Percaya Diri

Hari Triwibowo 15 April 2015

Tepat sesaat sebelum tampil, dengan nada getir Aldi berkata, “Pak, tidak usah saja tampil. Malu ka dilihat orang”.

Kekhawatiran Aldi masih terekam jelas di ingatan saya. Seolah mewakili kawan-kawannya yang lain, mimik muka siswa kelas 6 itu menampilkan keseriusan bahwa ia tengah dirundung demam panggung. Perlu kejelian menghadapi situasi kala itu. Salah sikap, anak-anak bisa batal menampilkan hasil latihan mereka.
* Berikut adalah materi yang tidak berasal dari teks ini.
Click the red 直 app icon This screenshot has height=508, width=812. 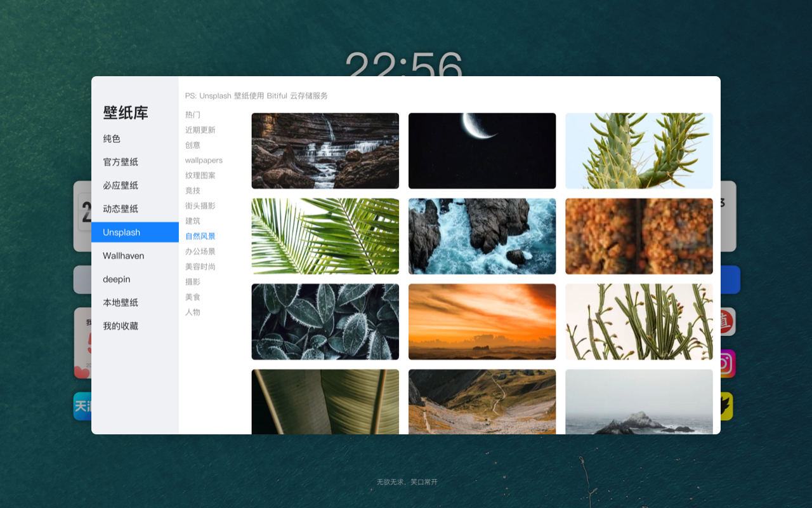coord(725,321)
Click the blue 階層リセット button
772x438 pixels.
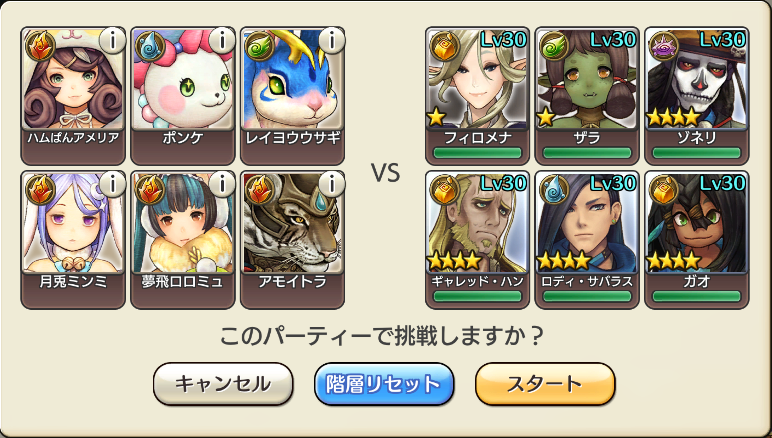pos(384,384)
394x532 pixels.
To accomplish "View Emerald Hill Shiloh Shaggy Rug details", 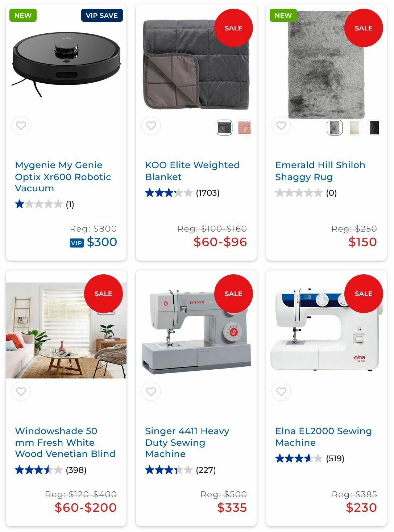I will click(320, 171).
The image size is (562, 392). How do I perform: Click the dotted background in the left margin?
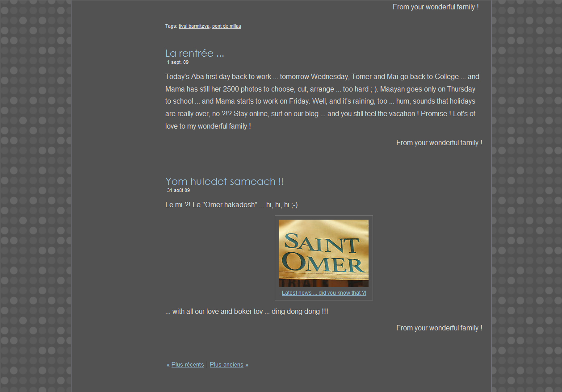[35, 196]

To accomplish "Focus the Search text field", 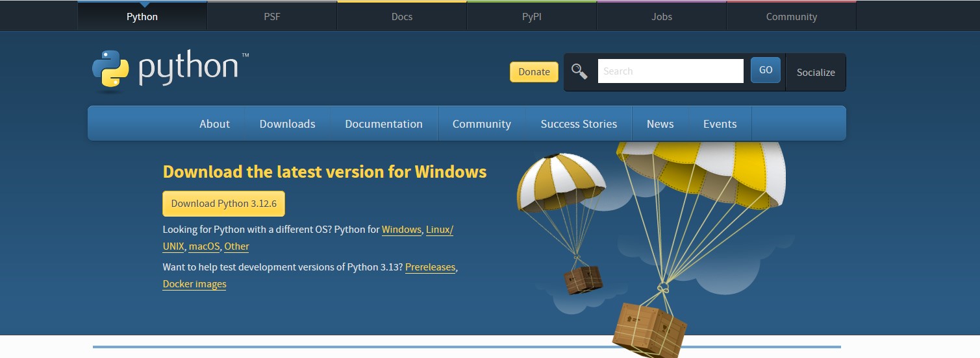I will 670,71.
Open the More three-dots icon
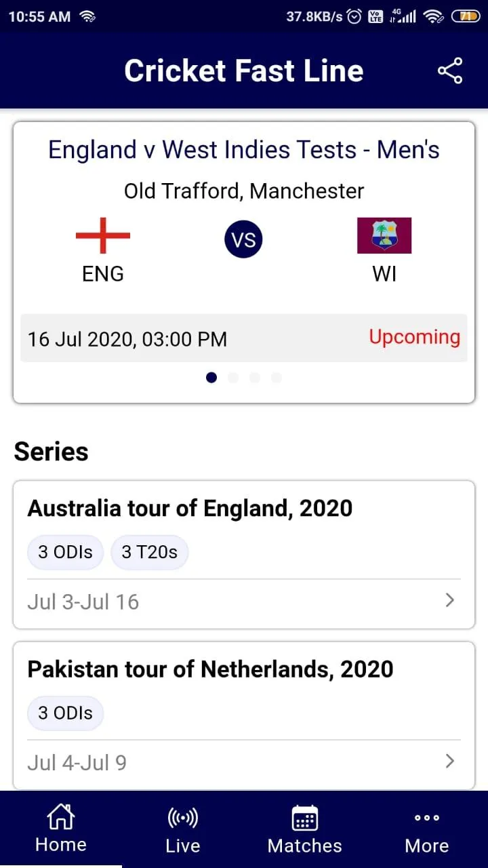Screen dimensions: 488x868 [x=427, y=818]
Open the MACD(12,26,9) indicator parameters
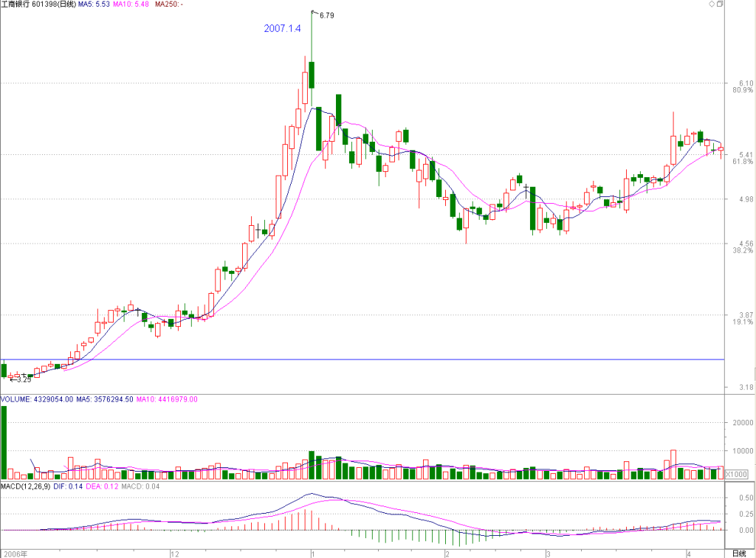 pos(26,486)
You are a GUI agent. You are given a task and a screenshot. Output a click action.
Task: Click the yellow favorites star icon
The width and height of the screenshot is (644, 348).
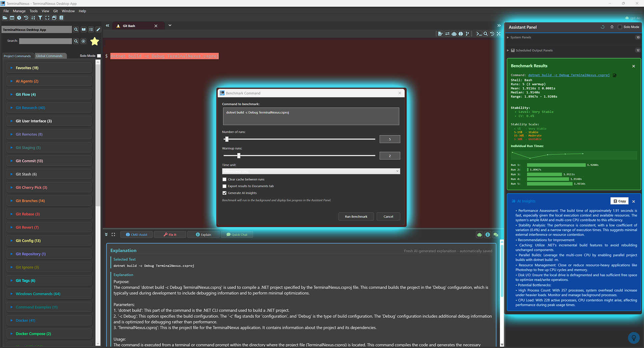tap(95, 41)
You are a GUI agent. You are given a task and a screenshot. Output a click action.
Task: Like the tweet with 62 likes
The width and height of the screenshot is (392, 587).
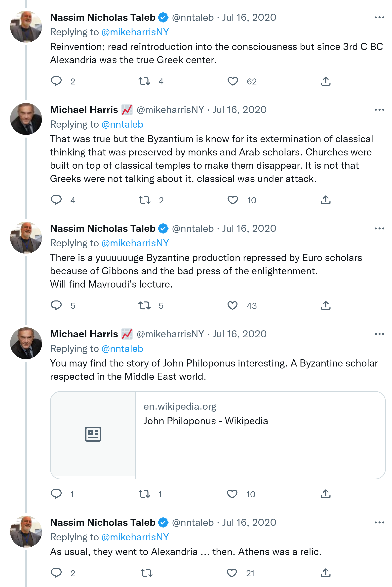click(x=233, y=81)
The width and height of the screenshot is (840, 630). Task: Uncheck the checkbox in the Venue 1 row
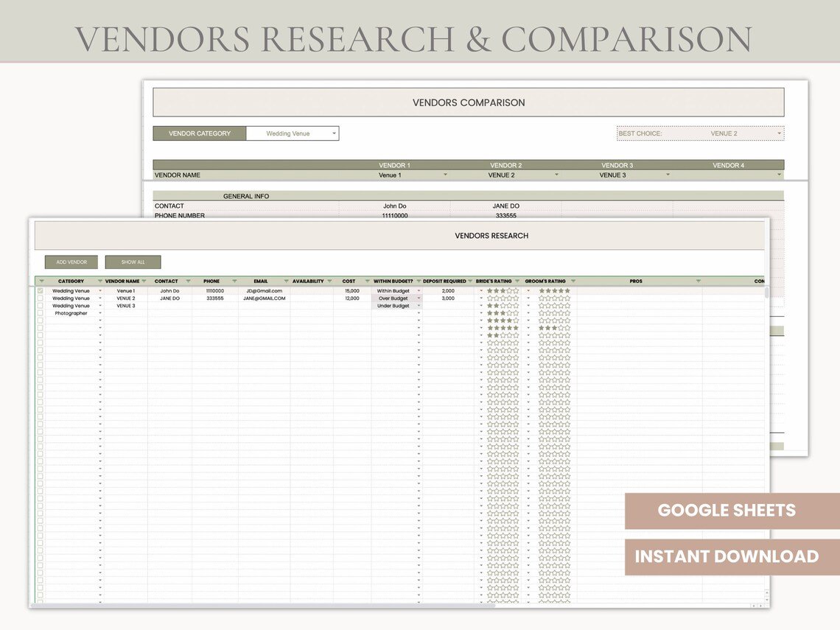pyautogui.click(x=40, y=291)
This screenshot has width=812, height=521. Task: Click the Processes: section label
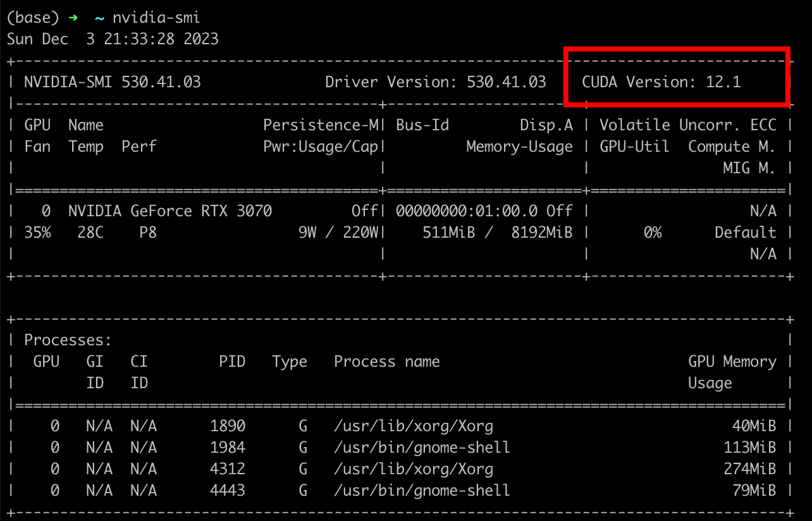click(x=68, y=340)
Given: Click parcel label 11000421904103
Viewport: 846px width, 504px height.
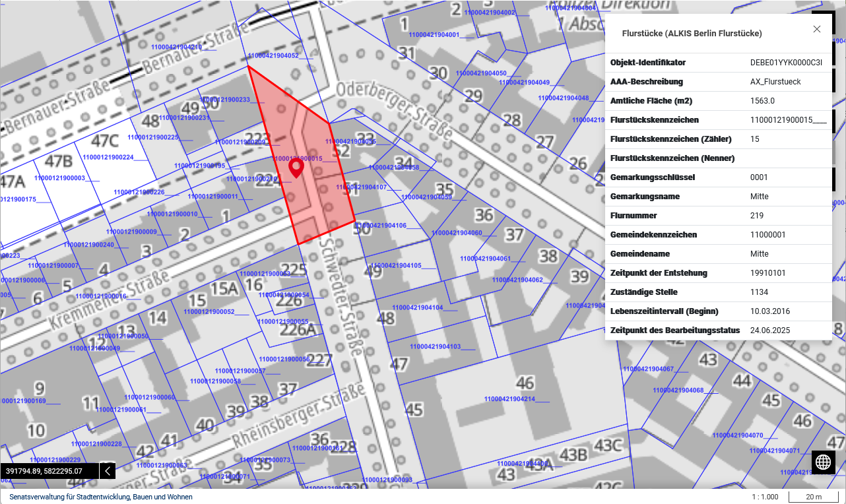Looking at the screenshot, I should tap(435, 346).
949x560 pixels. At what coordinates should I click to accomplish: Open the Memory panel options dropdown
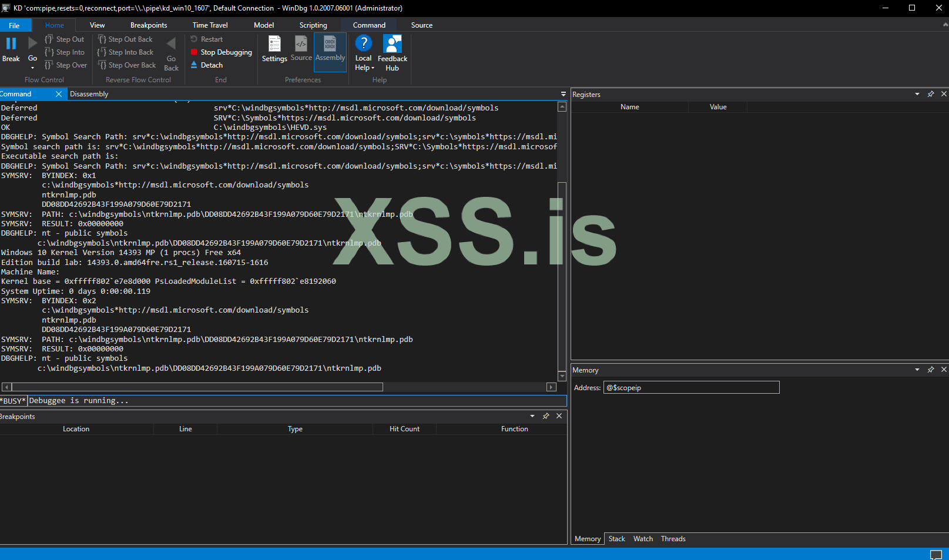point(917,370)
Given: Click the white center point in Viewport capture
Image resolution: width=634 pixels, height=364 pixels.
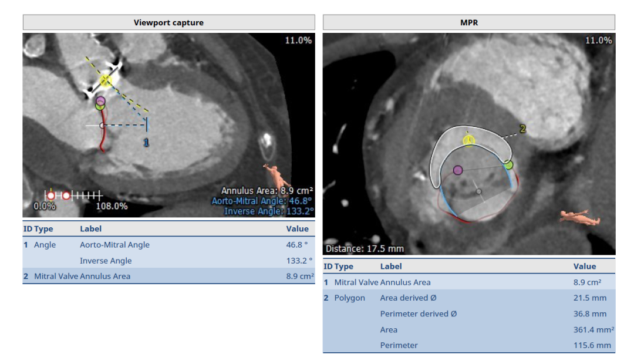Looking at the screenshot, I should [x=102, y=125].
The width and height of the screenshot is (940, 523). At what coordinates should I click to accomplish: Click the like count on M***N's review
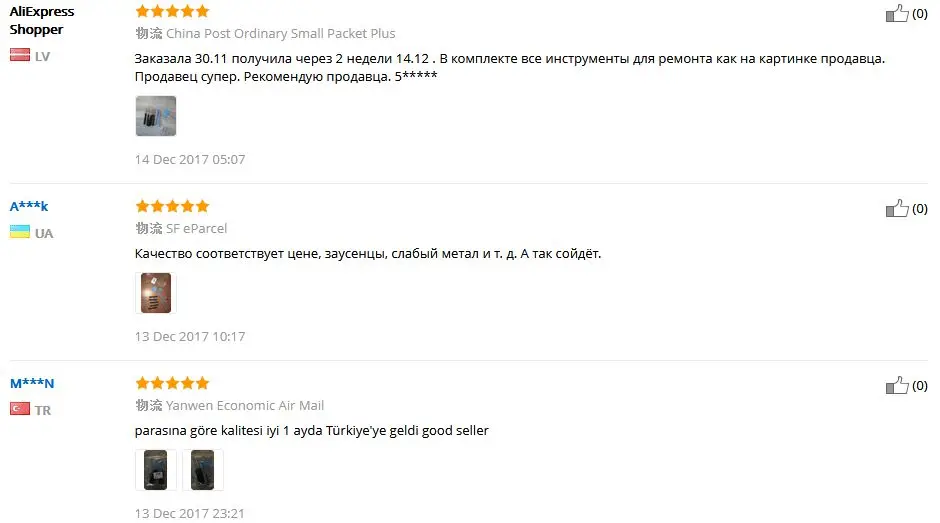pos(920,385)
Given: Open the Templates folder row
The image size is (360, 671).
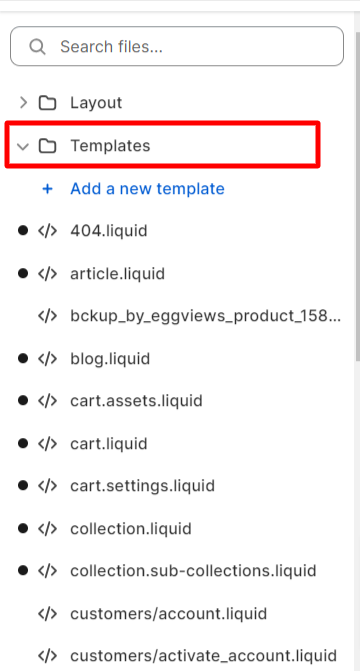Looking at the screenshot, I should point(162,145).
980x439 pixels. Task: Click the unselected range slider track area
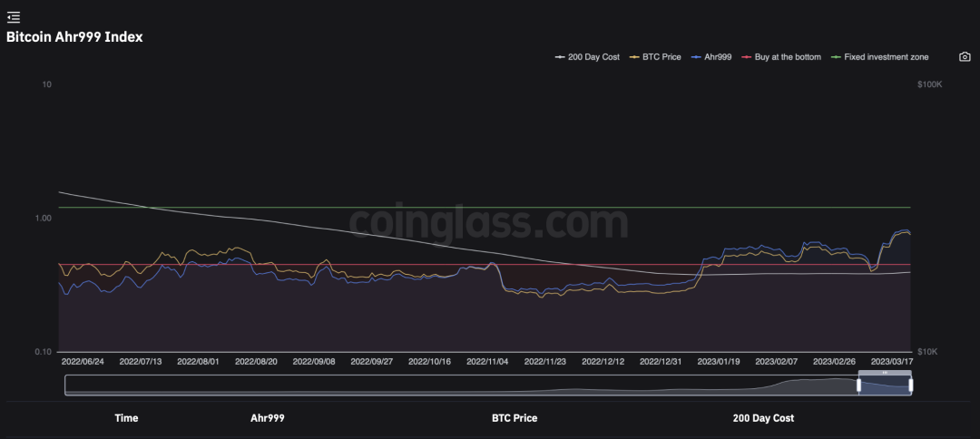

Di penghujung Desember 2014 itu untuk pertama kali Aldi dan sembilan kawannya tampil di depan khalayak ramai. Keriuhan suasana malam itu boleh jadi membikin Aldi tambah grogi. Ia tampak gelisah sedari gladi resik sore tadi. Alih-alih mengurangi ketidaknyamanan Aldi, saya coba mengajaknya ngobrol sambil menunggu giliran tampil.

“Tidak berani saya tampil, pak. Massiri aih*,” tiba-tiba Aldi mengeluh. Seketika saya menyadari bahwa bagi anak-anak yang berasal dari sekolah di tengah hutan-ladang Sulawesi, mengalami interaksi sosial baru merupakan sebuah tantangan.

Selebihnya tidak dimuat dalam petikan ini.